HOW TO COMPLETE THIS TASK | Only the line containing "Screen dimensions: 1568x588" and the lines after it, through the end of the data below, are to be returned, each exactly as it stands.

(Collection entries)
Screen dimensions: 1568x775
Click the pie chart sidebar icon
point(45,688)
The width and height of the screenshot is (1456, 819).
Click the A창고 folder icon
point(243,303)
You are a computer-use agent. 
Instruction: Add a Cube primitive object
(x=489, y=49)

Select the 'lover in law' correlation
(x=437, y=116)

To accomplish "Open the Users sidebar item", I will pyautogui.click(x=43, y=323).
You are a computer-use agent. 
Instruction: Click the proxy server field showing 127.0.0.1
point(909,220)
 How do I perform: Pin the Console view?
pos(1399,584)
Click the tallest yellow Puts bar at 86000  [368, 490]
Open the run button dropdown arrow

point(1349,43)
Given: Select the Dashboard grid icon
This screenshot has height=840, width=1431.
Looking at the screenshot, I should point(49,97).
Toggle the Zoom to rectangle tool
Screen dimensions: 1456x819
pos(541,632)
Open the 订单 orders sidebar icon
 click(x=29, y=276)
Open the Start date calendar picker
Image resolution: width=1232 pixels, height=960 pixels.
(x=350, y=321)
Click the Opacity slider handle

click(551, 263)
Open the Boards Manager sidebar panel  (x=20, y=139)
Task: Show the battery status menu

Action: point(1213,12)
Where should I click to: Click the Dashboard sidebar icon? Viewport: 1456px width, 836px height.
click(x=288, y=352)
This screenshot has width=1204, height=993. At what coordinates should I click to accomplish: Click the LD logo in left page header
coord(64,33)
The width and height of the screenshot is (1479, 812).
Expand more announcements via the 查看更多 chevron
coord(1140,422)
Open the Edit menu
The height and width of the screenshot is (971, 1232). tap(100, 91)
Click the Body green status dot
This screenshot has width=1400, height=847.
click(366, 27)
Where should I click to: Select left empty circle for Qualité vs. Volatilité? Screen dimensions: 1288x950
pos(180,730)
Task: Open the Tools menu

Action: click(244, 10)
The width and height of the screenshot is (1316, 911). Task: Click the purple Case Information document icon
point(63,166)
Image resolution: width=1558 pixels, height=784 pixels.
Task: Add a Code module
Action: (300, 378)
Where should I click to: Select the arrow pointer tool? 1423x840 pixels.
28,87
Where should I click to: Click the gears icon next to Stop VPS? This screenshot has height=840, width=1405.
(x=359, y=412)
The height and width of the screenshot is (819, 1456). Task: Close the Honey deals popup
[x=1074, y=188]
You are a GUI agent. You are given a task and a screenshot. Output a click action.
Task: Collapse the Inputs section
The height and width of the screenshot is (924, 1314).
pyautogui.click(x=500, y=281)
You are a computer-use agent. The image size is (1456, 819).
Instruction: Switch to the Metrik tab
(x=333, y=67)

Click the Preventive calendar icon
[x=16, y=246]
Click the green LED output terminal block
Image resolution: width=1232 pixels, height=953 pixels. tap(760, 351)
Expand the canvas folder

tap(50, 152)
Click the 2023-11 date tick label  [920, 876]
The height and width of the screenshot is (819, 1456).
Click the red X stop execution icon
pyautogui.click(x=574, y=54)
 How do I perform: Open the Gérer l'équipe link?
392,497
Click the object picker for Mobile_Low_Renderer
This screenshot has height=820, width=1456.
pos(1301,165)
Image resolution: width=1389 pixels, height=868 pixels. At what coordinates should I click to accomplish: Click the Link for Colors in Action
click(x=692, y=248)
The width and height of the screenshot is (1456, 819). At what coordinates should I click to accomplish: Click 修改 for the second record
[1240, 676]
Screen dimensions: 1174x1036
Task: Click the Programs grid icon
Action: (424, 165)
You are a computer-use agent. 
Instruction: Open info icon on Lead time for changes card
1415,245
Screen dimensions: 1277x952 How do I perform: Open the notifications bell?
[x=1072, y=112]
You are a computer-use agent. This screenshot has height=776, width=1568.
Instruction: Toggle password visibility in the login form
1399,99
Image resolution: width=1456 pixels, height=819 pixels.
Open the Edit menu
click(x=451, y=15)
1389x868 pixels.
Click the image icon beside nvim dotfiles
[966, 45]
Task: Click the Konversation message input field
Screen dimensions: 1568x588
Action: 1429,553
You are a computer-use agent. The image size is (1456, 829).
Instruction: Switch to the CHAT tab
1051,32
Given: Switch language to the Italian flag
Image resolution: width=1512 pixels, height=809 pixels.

YOUR SOLUTION |
Screen dimensions: 1568x588
Action: 1429,553
You are a computer-use agent. The image size is (1456, 829).
Instruction: Switch to the CHAT tab
1051,32
Given: Switch language to the Italian flag
Image resolution: width=1512 pixels, height=809 pixels.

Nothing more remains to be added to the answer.